I do not follow Robert’s position and I do not wish these things for you. You are not 11 and just starting on your middle and high school journeys, and you have already experienced these things and likely often. But I would like you to remember as you navigate the next steps of your lives that whilst you have – I hope – just experienced the most challenging years of your lives, far more challenging than any of us could ever have anticipated, that life will continue to challenge you and, in that challenge, will come the opportunity to learn, to grow and to continue to pursue a life of worthwhile contribution. 

Over 600 years ago when the University was first founded, the historian Walter Bower described the celebrations of the townspeople, University teachers and students as they came together in celebration on a day not unlike today – there was “boundless merry-making”, “large bonfires burning in the streets” and a lot of wine was consumed. Bower also observed: “Some people think that there is one thing in the University in recent times that is not only reprehensible but also needs changing” (and he didn’t mean the wine drinking!) “…namely that when [students] being to learn and obtain degrees, they soon leave and thus demean the learning which ought to distinguish them.”

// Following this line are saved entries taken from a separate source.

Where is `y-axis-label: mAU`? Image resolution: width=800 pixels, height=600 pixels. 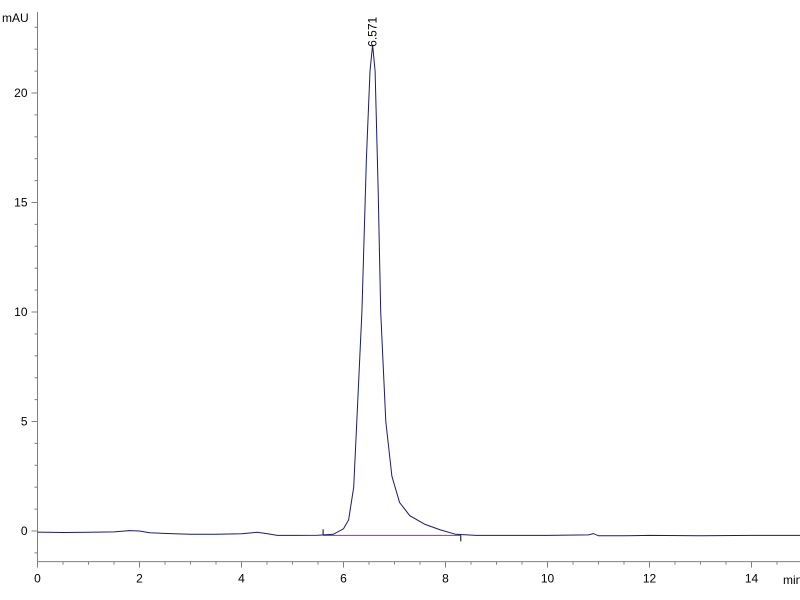 y-axis-label: mAU is located at coordinates (16, 18).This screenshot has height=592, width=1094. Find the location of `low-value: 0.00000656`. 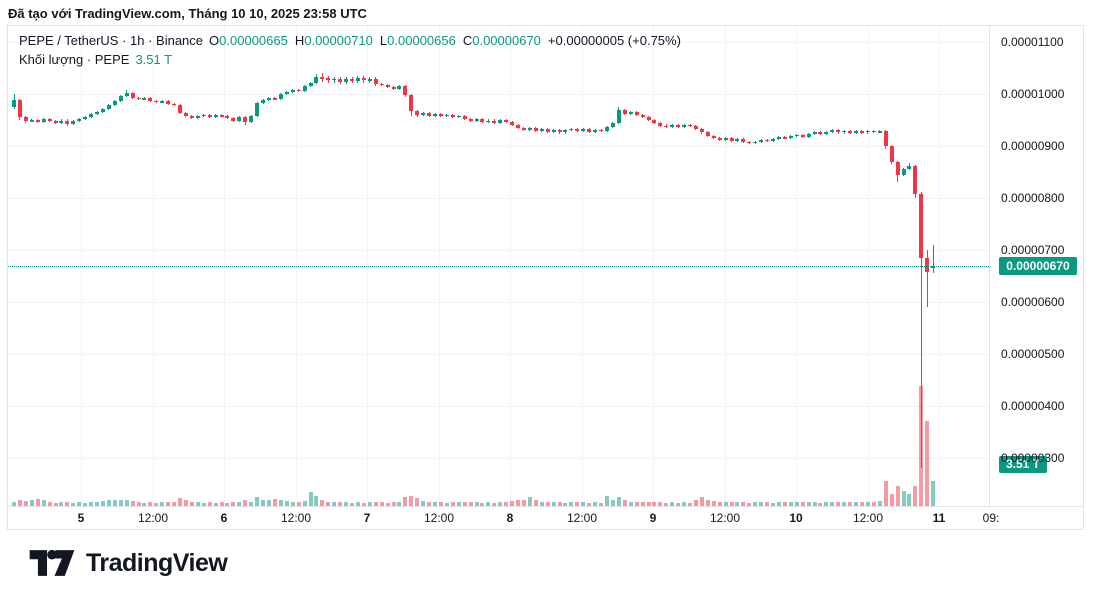

low-value: 0.00000656 is located at coordinates (422, 40).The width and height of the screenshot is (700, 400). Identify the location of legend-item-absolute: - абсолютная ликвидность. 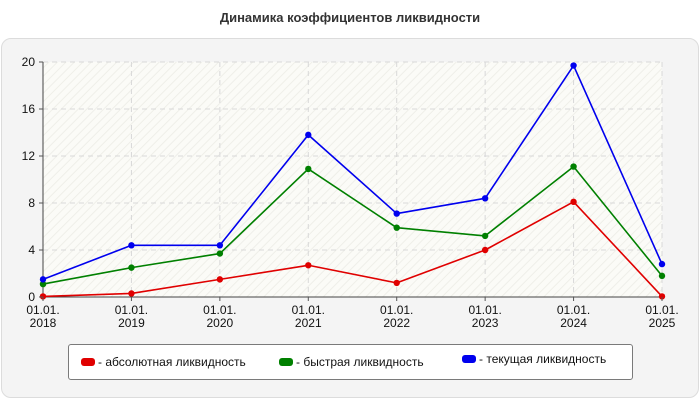
(164, 362).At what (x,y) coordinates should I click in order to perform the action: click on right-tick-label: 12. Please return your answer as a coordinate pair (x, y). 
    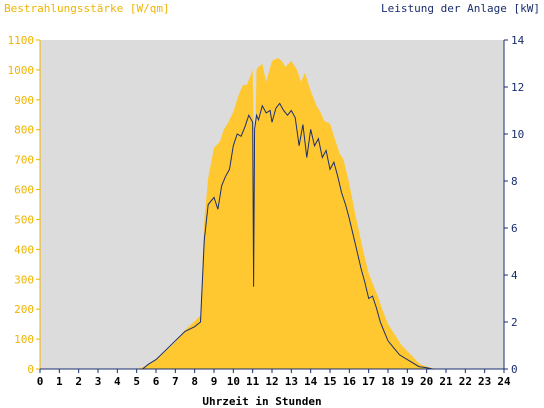
    Looking at the image, I should click on (518, 88).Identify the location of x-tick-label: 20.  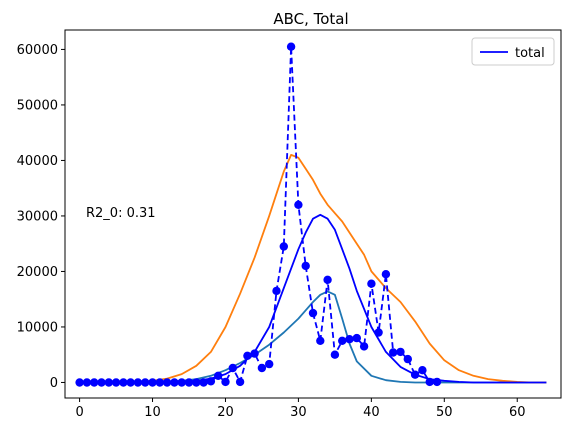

Bower thought students should learn at university and then stay on to teach others and contemplate philosophically the problems the world faced, not go out into the world to take their knowledge and skills with them to other organisations. While my colleagues and I have followed Bower’s preferred path, you will all be relieved to hear that we are delighted that having obtained your degree that you will definitely be leaving. But do take Bower’s point to heart – do not demean your learning, rather, let your learning distinguish you in your chosen career.

Graduation addresses are by their very nature a moment for the University to give you something of a celebratory push out of the nest. Today, as a graduate of this ancient university, you stand as a credit to yourself. We hope that what St Andrews has provided for you will give you the knowledge, the wisdom and the resilience to succeed, to prosper and to be happy – Ever to Excel.